Anti-migraine Medication May Treat Obesity, Diabetes

June 17, 2014
Jacquelyn Gray

By blocking a key pain receptor in mice models, a team of researchers has discovered a potential new method for treating obesity and diabetes.

By blocking a key pain receptor in mice models, a team of researchers has discovered a potential new method for treating obesity and diabetes.

In a study published in the May 22, 2014, issue of Cell, Andrew Dillin, PhD, and researchers at the University of California, Berkeley found genetically modified mice that lacked a certain pain receptor called TRPV1 lived 14% longer than mice that had it.

“In long-lived TRPV1 knockout mice, the nuclear exclusion of the transcriptional coactivator CRTC1 within pain sensory neurons originating from the spinal cord … decreases production of the neuropeptide CGRP from sensory endings innervating the pancreatic islets, subsequently promoting insulin secretion and metabolic health,” the authors wrote. “In contrast, CGRP homeostasis is disrupted with age in wild-type mice, resulting in metabolic decline.”

Furthermore, the researchers found TRPV1-deficient mice had lower levels of the CGRP proteins that are responsible for blocking insulin release and increasing blood glucose levels, which ultimately affect the development of type 2 diabetes and obesity. As a result, treated mice were able to quickly remove sugar from their systems, regardless of exercise frequency or aging.

“We think that blocking this pain receptor and pathway could be very, very useful — not only for relieving pain, but (also) for improving lifespan and metabolic health, and, in particular, for treating diabetes and obesity in humans,” Dillin said in a press release.

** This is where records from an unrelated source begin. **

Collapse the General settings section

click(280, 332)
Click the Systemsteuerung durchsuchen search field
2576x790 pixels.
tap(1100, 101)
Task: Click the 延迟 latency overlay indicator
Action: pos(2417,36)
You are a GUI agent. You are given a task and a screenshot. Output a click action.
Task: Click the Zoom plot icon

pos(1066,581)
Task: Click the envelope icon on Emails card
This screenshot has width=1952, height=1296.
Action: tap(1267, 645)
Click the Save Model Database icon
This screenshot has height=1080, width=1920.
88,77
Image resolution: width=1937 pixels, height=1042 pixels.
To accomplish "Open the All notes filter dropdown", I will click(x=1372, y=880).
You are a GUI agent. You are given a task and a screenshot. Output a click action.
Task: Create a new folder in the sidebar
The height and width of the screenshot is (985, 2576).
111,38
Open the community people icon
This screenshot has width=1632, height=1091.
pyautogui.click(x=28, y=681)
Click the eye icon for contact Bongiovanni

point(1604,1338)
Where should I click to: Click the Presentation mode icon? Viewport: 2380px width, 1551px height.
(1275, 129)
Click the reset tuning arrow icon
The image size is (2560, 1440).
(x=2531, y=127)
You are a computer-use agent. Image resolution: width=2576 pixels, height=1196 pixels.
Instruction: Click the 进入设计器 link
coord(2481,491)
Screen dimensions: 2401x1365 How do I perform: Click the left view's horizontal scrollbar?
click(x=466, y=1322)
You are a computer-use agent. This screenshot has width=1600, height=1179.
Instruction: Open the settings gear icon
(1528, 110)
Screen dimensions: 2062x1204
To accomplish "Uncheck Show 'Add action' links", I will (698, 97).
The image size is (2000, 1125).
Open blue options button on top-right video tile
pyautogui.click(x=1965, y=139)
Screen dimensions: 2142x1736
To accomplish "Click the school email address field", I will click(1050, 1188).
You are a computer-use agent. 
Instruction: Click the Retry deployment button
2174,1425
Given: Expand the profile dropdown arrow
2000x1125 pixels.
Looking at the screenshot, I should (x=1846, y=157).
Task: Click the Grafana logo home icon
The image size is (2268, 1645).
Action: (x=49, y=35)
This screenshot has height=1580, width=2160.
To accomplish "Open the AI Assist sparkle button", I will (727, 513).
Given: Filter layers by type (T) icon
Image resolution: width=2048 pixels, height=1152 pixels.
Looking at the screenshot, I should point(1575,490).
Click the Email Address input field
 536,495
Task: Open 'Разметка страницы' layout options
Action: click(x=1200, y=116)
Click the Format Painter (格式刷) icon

The investigators noted an anti-migraine medication produces similar results, since it inhibits a CGRP protein that triggers TRPV1. In fact, older mice treated with the drug in the study had increased longevity compared to untreated older mice, and they were also metabolically similar to younger mice.

Moving forward, Dillin said he plans to further examine the influence of TRPV1 and CGRP in both mice and humans.

“Our findings suggest that pharmacological manipulation of TRPV1 and CGRP may improve metabolic health and longevity,” Dillin noted. “Alternatively, chronic ingestion of compounds that affect TRPV1 might help prevent metabolic decline with age and lead to increased longevity in humans.”